Council backflips on Australia Day snub
Written by admin on September 23, 2024
A local council in South Australia has backflipped on its decision to move Australia Day celebrations away from January 26.
Councillors with the City of Unley, a small council area that covers Adelaide’s prosperous southern inner-city, voted 8-4 on Monday night to restore its citizenship ceremony and Australia Day awards to January 26, after earlier voting to move the events to the evening of January 25.
The reversal, proposed by Councillor Rebekah Rogers, followed a community survey that showed 60.6 per cent of residents wanted the council to keep the ceremonies on January 26.
“We cannot ask our community for their opinion and then not listen to the result,” Ms Rogers said on Monday.
“Tonight’s vote is on a consultation process.
“The community wanted a say and we gave them a say.”
Ms Rogers proposed the earlier motion to reject January 26, which the council passed 7-5 in March 2023.

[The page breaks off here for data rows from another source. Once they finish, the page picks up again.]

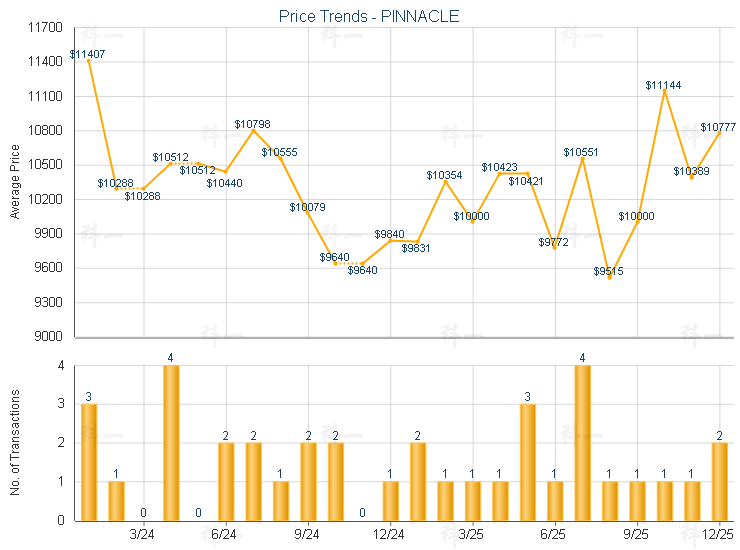The image size is (740, 550).
Task: Click the 6/24 x-axis label
Action: (225, 536)
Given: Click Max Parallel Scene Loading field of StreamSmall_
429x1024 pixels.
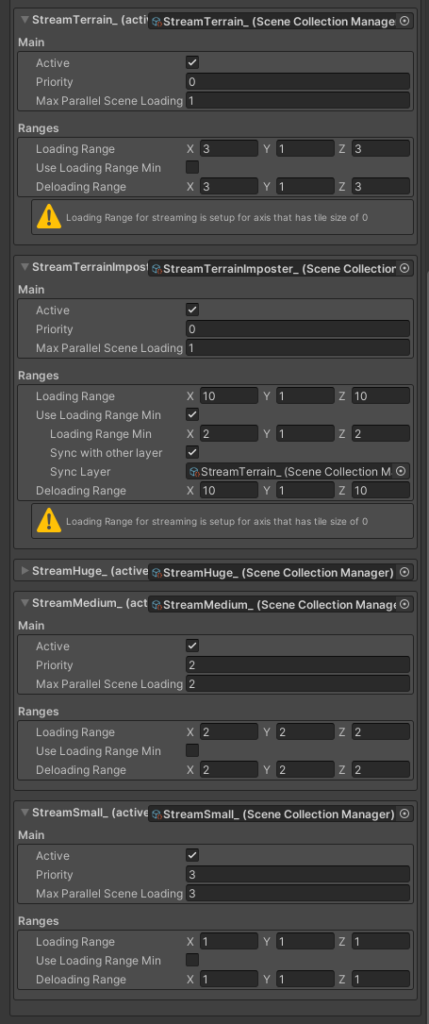Looking at the screenshot, I should [x=298, y=893].
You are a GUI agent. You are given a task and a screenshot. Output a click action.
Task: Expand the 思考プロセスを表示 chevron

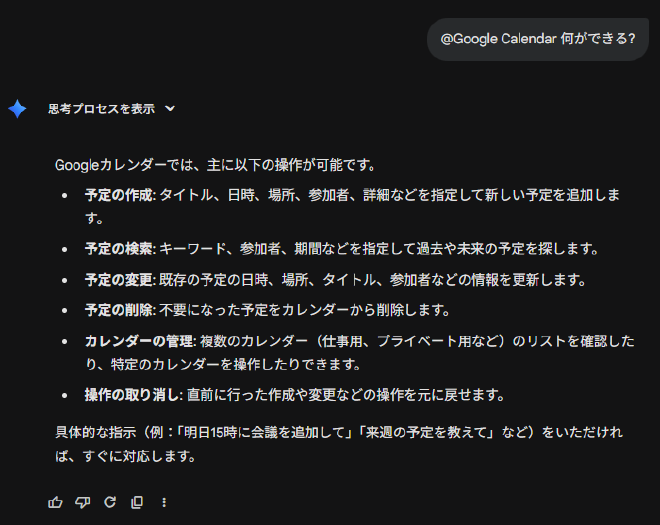click(170, 109)
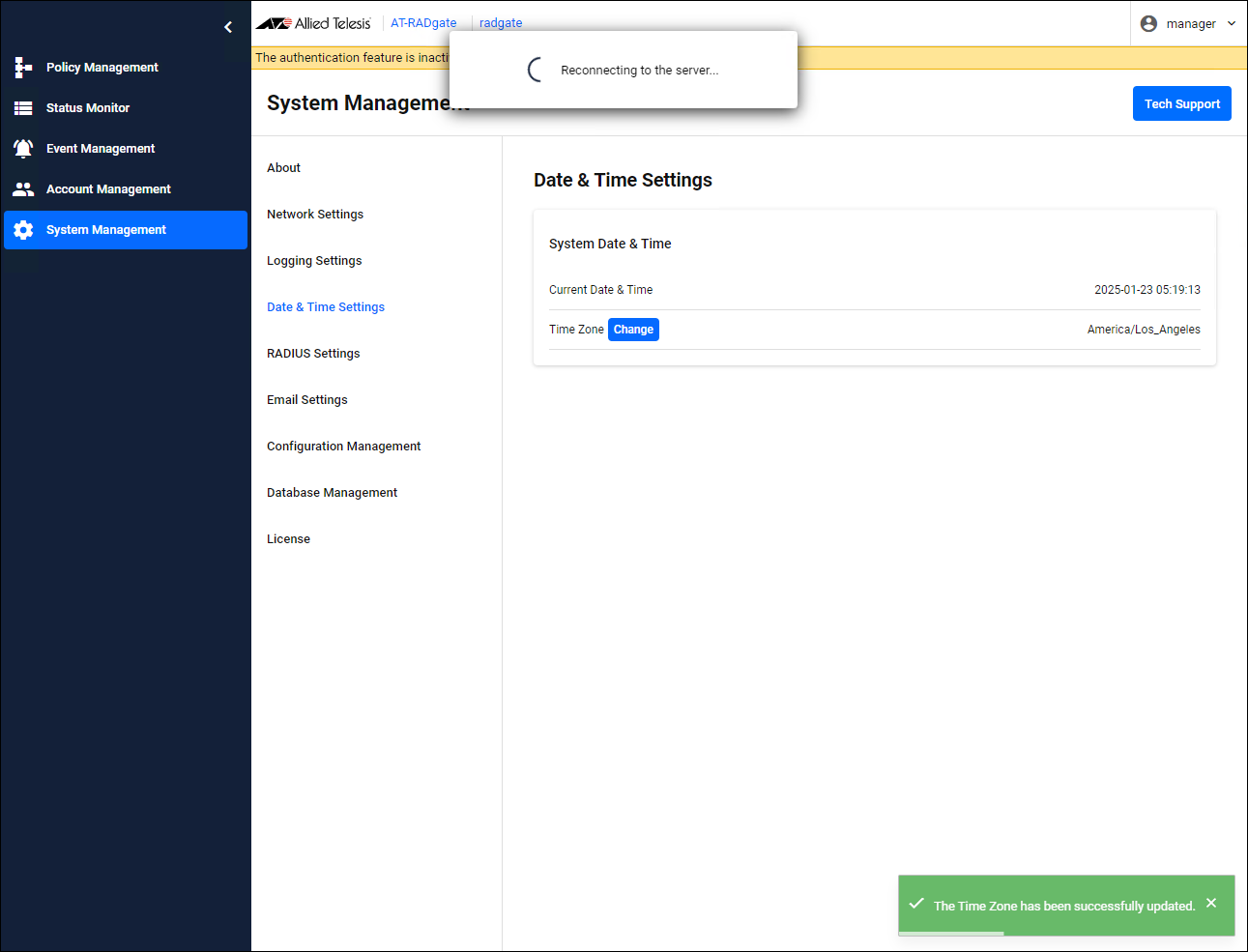This screenshot has width=1248, height=952.
Task: Click the Status Monitor list icon
Action: [23, 108]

Her new motion asked the council to acknowledge January 26 was a “divisive date” for many Australians, but Unley should nonetheless hold its citizenship ceremony, Australia Day awards and community event on January 26 and the allocate $20,000 for the 2025 celebration.

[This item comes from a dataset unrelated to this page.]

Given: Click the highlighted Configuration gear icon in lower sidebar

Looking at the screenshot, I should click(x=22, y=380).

The vote triggered sharp emotions from the public and the councillors.
Before the vote, Indigenous Elder Major ‘Moogy’ Sumner AM spoke out against January 26 and implored councillors to maintain their original position.
“We can all enjoy another day,” he said.
“Why change it back? To rub salt into a wound? Or to say, ‘well, we’re going to have it whether you like it or not’.”

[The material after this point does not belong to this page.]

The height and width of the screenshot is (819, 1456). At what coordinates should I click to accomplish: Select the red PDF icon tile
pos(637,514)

January 26 marks the day the British First Fleet arrived in Sydney Cove and it serves as a source of pain for many Indigenous Australians.
“I don’t think anyone would like to celebrate on the date that all the Jews died in the prison camps, on that day,” Uncle Moogy said.
“That’s how we feel. We feel the hurt within us.”
Tension around Australia Day ceremonies erupted across the country after Prime Minister Anthony Albanese changed the Australian Citizenship Ceremonies Code in 2022, allowing councils to hold ceremonies either on January 26 or within three days before or after the date.
Councillor Jennifer Bonham, speaking against the motion, said January 26 was a day that could be likened to “celebrating the holocaust”.
“A day, which at its core, is a celebration of the colonisation of Australia, rather than the resilience of its First Nations people,” she said.
Councillor Jane Russo said the survey data was not deep enough for councillors to truly know community sentiment.
Councillor Don Palmer hit out at the Federal government for putting local councils in the position of voting on contentious social issues.
“Take responsibility and don’t handball it to local government,” he said.
Ms Rogers, who said she personally opposed the January 26 date, argued councillors “must not turn away from our community”.
“Otherwise, they will not engage with us, they will not trust us,” she said.
“We were elected to serve our community.”
The vote makes Unley the first council to reverse a decision to alter Australia Day.